■ Records for this exercise:
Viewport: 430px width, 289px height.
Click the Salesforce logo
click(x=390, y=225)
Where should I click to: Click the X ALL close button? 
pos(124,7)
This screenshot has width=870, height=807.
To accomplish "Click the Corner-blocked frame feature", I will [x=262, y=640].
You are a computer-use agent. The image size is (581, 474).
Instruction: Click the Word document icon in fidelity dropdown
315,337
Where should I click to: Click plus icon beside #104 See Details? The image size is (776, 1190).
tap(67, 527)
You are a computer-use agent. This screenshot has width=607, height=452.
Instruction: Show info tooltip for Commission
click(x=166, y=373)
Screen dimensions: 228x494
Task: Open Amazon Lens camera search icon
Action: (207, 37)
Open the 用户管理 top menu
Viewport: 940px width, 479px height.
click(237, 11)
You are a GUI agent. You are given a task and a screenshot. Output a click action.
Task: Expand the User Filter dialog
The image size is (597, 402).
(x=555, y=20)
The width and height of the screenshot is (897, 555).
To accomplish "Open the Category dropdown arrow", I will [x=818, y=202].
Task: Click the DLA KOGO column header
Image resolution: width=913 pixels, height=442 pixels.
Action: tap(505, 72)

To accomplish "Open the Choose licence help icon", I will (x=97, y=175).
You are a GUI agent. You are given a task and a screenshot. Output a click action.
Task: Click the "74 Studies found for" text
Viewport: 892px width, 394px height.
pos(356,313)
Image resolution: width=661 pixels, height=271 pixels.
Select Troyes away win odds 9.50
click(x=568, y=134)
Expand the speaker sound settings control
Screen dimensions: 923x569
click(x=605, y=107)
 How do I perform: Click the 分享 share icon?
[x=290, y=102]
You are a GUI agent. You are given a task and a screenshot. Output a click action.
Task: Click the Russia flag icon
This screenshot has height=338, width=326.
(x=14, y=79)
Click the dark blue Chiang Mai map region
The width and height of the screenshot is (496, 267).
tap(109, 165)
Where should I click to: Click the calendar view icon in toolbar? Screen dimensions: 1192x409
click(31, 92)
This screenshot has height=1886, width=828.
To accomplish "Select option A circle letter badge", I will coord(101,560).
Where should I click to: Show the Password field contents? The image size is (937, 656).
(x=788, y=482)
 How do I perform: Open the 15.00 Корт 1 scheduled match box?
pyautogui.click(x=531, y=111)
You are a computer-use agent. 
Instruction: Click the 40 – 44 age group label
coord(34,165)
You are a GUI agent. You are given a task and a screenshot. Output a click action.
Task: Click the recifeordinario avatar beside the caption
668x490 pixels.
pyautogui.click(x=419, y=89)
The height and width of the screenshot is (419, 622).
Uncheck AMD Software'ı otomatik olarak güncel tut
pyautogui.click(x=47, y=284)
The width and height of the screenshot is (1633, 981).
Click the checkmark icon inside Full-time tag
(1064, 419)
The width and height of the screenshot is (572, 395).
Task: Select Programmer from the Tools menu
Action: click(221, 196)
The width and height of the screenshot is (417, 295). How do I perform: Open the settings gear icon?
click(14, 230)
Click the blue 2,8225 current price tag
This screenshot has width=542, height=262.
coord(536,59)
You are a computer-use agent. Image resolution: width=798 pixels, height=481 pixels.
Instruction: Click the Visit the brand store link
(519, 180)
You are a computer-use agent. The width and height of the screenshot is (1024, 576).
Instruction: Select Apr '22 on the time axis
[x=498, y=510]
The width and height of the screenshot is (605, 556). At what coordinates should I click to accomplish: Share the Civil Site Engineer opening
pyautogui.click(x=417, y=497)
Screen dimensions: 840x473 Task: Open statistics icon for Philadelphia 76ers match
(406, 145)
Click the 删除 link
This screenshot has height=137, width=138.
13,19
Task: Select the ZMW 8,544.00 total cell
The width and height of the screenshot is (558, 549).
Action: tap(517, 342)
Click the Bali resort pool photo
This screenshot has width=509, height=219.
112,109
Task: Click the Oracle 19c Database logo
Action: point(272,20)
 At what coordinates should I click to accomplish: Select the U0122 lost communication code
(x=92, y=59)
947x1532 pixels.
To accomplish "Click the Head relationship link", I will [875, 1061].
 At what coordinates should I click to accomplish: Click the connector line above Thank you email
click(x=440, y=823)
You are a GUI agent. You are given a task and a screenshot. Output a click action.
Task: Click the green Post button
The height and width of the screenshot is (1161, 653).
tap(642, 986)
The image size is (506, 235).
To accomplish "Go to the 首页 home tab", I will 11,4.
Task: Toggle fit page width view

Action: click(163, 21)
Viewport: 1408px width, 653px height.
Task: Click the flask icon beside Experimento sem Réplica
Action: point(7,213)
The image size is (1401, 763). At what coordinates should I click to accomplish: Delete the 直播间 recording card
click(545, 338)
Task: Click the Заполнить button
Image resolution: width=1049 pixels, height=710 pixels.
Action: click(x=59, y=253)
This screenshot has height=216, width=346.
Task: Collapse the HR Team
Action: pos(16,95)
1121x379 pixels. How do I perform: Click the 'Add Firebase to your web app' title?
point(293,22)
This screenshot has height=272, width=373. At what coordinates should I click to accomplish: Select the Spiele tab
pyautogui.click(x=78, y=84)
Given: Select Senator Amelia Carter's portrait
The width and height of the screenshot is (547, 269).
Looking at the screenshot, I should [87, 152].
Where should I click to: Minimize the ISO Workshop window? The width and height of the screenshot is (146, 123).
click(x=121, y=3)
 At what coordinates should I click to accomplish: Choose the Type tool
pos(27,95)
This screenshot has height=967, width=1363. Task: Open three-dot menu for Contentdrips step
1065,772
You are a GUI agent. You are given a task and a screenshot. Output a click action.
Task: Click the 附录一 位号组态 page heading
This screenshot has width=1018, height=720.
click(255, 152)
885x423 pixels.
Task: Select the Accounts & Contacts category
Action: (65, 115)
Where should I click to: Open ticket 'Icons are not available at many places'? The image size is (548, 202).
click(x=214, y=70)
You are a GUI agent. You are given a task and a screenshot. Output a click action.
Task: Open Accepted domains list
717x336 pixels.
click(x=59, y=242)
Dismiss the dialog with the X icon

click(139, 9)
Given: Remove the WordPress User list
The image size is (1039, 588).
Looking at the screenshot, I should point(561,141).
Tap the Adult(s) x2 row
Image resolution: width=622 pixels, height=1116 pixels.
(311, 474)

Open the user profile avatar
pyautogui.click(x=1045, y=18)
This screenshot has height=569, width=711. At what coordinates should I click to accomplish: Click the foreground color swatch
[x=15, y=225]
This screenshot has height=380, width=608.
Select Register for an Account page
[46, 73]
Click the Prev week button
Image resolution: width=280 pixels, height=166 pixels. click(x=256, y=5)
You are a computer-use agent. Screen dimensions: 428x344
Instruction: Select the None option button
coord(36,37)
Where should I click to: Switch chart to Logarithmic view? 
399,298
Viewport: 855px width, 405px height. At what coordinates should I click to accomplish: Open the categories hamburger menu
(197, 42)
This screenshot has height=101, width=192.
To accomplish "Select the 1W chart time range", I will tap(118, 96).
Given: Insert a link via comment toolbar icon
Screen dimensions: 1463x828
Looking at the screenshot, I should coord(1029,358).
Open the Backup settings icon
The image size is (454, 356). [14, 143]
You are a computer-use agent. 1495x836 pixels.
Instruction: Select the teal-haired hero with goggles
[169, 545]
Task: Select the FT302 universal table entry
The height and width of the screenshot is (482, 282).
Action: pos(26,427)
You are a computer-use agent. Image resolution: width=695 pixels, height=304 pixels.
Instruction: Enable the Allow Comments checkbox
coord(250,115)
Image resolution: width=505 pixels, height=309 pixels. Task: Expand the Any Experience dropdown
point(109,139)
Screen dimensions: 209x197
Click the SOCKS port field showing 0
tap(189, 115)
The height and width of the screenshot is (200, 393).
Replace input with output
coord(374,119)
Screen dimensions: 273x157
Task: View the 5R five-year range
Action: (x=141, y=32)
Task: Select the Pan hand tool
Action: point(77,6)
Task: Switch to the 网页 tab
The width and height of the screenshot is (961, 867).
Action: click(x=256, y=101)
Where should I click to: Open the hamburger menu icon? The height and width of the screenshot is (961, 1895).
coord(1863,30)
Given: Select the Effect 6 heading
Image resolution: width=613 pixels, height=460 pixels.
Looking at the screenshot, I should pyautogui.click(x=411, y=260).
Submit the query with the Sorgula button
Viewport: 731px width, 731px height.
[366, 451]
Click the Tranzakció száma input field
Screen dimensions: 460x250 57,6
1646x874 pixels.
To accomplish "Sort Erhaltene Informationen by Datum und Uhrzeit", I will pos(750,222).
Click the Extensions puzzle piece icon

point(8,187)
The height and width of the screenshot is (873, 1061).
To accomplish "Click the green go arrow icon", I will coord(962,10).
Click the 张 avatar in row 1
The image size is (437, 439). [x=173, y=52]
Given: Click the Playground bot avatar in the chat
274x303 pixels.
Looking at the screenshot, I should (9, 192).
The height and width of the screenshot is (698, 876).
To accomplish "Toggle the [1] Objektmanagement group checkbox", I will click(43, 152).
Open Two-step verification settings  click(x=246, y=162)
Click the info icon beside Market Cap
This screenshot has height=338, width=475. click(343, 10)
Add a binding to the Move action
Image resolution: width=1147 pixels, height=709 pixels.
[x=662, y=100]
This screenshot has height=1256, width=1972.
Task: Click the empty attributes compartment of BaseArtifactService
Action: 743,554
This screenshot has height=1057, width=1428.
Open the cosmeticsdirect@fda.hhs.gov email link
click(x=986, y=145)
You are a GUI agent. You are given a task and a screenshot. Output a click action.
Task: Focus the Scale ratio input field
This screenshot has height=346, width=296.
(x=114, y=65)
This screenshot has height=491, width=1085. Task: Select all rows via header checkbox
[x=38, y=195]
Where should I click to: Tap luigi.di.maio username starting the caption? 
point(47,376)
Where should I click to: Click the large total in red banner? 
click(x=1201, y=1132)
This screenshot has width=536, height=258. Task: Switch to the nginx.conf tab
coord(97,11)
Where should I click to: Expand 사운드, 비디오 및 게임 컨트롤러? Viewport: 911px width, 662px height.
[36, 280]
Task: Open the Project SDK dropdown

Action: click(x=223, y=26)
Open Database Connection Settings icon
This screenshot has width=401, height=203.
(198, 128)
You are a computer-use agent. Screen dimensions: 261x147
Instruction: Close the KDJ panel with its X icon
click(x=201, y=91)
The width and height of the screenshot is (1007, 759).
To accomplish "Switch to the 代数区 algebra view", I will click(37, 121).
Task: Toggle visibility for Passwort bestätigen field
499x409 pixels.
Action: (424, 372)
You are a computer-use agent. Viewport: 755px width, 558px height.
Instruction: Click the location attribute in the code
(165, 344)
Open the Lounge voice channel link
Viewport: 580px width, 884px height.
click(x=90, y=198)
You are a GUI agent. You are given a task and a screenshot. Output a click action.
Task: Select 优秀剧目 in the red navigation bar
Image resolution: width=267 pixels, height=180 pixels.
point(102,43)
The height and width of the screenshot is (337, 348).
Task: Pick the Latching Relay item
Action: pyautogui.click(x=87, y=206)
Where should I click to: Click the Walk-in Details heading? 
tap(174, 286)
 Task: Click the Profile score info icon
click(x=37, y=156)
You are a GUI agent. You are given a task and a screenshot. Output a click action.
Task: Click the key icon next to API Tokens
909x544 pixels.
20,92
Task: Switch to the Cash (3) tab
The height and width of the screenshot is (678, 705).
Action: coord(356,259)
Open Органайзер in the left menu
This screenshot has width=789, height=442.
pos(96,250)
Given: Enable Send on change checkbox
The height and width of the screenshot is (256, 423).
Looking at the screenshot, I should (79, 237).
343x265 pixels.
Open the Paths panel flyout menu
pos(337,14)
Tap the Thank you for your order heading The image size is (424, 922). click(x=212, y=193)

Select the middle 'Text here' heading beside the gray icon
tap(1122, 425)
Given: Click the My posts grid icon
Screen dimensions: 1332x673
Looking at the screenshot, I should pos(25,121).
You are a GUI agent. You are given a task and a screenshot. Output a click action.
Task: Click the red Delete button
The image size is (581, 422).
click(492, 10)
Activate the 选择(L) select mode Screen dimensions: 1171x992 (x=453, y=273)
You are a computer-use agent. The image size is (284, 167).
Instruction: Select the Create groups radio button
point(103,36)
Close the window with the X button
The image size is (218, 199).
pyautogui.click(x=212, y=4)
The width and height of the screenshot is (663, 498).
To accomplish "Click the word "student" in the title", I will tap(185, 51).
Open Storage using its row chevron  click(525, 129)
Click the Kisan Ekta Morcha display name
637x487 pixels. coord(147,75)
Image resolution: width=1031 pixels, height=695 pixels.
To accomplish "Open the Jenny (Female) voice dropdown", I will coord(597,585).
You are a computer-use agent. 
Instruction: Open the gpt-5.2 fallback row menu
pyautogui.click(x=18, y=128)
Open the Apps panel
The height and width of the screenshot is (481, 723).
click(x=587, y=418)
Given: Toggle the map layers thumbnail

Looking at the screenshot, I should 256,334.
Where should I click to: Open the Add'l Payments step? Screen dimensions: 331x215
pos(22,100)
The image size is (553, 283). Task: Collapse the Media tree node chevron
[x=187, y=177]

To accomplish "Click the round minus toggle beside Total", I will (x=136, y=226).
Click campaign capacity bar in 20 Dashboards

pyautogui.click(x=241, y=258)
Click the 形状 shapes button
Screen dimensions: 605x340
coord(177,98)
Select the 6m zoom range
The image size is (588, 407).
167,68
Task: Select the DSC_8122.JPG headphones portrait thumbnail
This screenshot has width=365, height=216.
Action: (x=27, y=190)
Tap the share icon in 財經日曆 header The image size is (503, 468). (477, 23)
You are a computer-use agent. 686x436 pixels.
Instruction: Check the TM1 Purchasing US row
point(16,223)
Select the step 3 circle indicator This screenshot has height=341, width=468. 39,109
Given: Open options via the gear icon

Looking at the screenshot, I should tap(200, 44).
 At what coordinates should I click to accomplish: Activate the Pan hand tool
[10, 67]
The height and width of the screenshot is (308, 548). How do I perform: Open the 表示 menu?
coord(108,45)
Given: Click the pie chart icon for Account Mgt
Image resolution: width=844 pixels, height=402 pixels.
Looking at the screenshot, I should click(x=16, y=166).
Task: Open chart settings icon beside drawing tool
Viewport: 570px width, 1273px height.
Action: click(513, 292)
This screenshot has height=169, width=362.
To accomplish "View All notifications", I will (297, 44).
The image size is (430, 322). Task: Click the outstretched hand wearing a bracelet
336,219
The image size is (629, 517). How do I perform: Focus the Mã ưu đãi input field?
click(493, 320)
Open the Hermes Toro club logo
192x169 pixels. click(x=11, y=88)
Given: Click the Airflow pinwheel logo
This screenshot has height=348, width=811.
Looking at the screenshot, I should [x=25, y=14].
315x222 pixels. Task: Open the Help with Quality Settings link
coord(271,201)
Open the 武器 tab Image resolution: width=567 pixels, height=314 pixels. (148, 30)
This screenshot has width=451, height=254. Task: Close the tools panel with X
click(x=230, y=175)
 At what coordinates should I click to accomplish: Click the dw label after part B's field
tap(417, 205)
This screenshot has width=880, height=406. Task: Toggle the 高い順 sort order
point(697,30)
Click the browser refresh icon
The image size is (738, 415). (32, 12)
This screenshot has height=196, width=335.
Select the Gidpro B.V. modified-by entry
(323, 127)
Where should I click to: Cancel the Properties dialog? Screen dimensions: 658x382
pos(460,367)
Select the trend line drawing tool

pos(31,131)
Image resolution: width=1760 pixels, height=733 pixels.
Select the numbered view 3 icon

■ Exercise description:
From the line with "Image resolution: width=1760" to the final line of the data above, please reproduce every line exactly and add nothing.

■ Written response:
Image resolution: width=1760 pixels, height=733 pixels.
Select the numbered view 3 icon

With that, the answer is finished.